THE EXERCISE | Copy each line of the data below that includes the string "field", matching its case exactly.

SUPPLIED RECORDS |

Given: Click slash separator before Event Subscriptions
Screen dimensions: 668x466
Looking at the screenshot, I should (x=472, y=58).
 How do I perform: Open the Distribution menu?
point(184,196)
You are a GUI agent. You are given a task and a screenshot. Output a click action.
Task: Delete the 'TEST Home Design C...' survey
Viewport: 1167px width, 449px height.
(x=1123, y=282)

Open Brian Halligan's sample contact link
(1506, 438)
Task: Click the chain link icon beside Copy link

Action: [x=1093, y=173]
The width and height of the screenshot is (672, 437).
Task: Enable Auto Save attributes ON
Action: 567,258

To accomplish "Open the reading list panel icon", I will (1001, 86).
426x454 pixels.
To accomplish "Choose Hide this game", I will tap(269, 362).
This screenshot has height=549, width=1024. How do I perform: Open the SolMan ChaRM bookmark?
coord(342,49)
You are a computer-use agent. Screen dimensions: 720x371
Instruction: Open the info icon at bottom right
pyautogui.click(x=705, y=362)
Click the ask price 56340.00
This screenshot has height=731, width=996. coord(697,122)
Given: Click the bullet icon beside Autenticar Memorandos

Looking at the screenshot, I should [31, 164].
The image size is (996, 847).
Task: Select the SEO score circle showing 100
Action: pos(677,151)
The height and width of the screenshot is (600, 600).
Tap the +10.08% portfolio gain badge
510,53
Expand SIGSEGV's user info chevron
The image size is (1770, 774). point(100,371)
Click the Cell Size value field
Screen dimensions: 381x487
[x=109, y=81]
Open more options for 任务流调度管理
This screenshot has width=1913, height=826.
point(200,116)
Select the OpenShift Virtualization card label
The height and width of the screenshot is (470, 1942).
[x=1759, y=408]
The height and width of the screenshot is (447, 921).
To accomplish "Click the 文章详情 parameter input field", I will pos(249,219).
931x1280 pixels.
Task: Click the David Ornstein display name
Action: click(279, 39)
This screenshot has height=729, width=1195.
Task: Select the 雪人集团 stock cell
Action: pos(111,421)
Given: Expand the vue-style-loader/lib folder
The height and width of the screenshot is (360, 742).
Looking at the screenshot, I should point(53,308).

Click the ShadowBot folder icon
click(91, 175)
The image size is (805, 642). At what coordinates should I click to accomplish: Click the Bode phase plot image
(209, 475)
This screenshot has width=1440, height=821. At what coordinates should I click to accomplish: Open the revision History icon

SOLUTION TO THIS PROBLEM |
Click the Cell Size value field
To accomplish "Click the 文章详情 parameter input field", I will pos(249,219).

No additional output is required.